El Estado -con gobiernos de colores distintos- tuvo un rol vacilante a la hora de decidir una política energética de largo plazo. Es de esperar que no sea una factura a largo plazo para el desarrollo.

Aunque ya nadie creía que el proyecto hidroeléctrico HidroAysén fuera viable, la confirmación del término de la iniciativa deja un conjunto de lecciones que se deben considerar.

Lo primero es que el Estado y la sociedad renuncian a una fuente de energía limpia y renovable por consideraciones ambientales y la influencia de grupos de presión; sólo la historia larga dirá si se trata de una decisión correcta o si se ha perdido la oportunidad de contribuir a disponer de energía más limpia y autónoma, privilegiando la generación térmica y las energías renovables no convencionales (ERNC), en circunstancias que estas últimas aún son una apuesta y están en discusión sus costos y su seguridad de producción.

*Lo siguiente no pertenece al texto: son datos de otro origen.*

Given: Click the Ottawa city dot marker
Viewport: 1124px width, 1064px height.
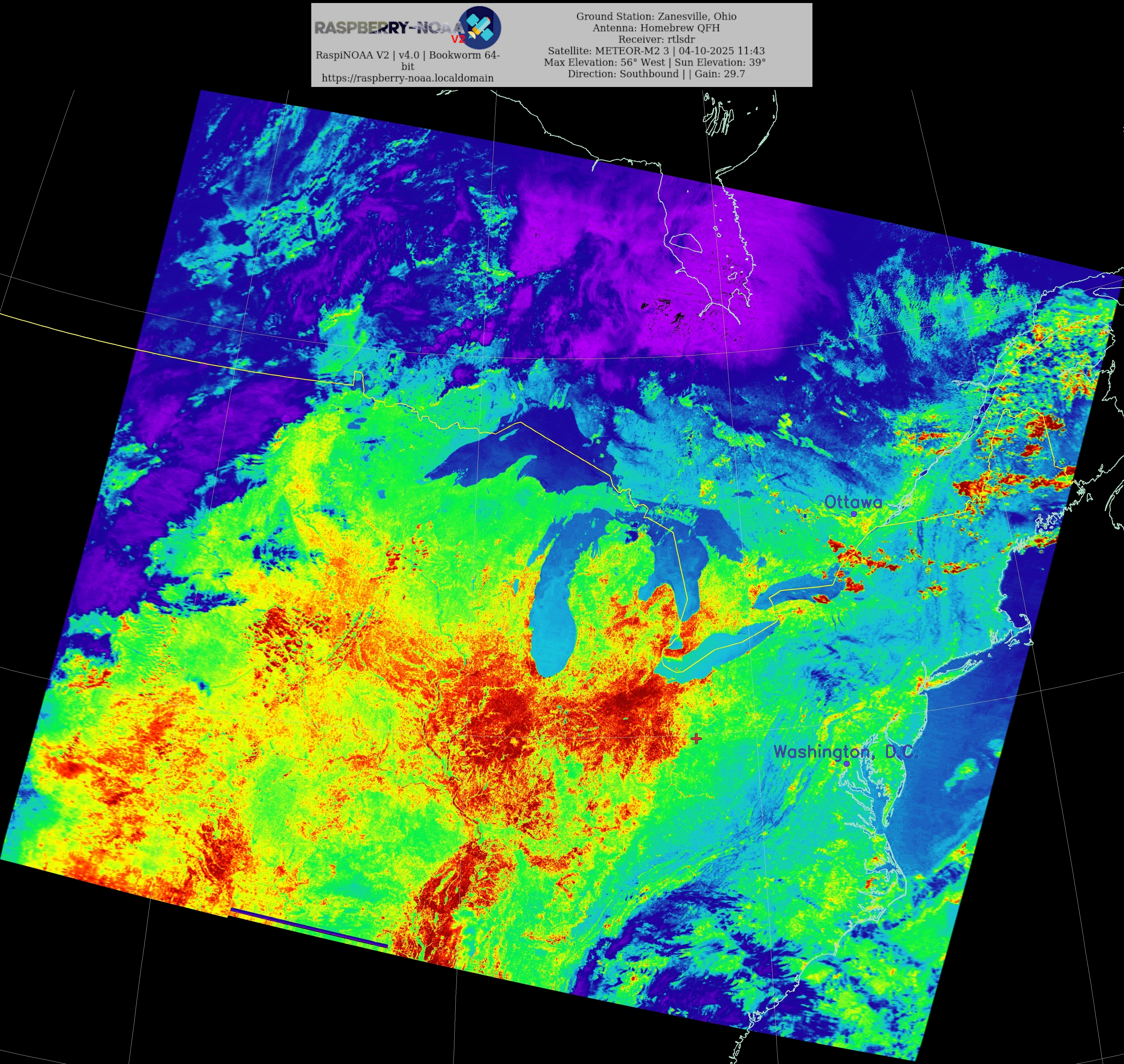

También HidroAysén es una experiencia que obliga a evaluar el rol que jugó el Estado y la regulación legal -hubo vacilación, dilación y contramarchas en gobiernos de signo distinto- a la hora de decidir acerca de una política energética. Pareció incluso imponerse una preocupación simplemente paisajística más que ambiental.

Es de desear que la renuncia de los controladores del a esta altura fallido proyecto HidroAysén, no sea una factura a largo plazo para el desarrollo.